Work order →
The output should be every line below that includes the word "pixel".

Dataset entries:
-- -- --

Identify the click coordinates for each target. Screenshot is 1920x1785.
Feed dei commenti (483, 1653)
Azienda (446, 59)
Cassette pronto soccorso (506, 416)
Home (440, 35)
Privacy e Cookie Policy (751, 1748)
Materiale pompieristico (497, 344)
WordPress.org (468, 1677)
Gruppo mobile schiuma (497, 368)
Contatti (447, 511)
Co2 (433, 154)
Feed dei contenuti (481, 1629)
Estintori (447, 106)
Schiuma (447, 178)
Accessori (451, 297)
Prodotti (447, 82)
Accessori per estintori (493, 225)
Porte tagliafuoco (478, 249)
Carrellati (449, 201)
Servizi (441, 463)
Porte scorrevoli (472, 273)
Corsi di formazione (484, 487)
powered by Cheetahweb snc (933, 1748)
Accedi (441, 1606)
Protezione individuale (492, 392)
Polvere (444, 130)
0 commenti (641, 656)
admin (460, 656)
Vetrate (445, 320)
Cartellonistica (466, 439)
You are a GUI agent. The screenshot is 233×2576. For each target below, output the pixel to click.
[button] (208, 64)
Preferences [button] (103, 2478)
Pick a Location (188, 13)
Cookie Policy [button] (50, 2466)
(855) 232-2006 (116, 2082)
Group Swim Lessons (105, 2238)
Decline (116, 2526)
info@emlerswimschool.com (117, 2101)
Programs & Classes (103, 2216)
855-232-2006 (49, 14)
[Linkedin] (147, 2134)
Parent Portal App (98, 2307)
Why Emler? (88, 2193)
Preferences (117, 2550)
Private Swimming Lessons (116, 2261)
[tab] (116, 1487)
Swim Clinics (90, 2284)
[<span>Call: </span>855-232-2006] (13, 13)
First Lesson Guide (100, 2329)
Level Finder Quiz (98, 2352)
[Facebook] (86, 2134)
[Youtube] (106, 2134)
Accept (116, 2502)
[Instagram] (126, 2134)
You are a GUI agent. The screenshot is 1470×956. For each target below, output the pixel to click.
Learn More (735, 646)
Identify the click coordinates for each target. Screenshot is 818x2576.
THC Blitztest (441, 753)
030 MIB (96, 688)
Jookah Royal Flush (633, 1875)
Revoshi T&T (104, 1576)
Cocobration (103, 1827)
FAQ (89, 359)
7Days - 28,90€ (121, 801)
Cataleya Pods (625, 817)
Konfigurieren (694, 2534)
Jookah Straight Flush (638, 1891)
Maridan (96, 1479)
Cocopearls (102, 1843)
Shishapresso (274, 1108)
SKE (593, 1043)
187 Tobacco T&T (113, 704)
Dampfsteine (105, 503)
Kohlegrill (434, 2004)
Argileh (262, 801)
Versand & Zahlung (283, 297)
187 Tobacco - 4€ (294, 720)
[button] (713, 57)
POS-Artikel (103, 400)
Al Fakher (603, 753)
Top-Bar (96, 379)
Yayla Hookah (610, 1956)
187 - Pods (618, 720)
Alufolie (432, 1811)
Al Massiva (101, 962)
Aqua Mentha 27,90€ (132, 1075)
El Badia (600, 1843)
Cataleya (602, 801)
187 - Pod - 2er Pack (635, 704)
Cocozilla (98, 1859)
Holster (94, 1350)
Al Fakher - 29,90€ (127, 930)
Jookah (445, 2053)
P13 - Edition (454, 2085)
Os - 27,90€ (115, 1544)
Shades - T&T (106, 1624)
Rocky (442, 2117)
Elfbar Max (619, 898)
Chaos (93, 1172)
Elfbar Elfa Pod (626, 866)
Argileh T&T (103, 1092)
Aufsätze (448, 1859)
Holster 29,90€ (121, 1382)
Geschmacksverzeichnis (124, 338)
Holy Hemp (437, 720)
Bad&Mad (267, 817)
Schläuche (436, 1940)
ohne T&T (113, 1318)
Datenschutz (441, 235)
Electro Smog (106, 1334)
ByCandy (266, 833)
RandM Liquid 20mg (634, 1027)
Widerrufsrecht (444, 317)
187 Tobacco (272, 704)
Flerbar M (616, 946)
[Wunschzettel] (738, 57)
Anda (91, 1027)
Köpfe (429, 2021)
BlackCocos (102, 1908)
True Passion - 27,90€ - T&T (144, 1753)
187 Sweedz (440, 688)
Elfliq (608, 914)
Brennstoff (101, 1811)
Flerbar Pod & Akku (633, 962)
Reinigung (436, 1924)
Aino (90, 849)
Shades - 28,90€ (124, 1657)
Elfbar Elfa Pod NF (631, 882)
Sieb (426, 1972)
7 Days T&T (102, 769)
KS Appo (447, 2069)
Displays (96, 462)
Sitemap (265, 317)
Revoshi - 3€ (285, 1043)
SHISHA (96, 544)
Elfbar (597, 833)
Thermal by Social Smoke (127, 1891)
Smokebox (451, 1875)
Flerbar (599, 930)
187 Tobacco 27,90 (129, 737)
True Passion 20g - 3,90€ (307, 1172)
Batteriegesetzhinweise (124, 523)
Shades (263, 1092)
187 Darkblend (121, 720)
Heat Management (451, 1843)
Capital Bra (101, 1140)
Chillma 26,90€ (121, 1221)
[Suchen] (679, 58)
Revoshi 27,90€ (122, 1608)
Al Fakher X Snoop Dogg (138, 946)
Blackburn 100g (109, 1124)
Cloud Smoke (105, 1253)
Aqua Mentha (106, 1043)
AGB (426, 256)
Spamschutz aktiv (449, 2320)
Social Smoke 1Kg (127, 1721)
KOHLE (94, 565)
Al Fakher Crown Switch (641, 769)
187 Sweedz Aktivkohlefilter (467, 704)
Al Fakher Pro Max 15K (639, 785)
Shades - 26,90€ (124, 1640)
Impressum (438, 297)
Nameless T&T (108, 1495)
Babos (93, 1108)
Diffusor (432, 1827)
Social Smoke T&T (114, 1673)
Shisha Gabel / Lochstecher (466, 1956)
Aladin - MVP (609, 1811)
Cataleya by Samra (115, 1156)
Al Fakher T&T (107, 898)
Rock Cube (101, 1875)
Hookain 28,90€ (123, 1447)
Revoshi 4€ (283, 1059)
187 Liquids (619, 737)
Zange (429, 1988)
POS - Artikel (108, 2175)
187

-- -- --

Exercise answer →
You are a GUI agent. The screenshot is 233×2576. For each target below, output the pixel to click.
You are a GUI agent. The screenshot is 1470×956. For each target below, output the pixel to click.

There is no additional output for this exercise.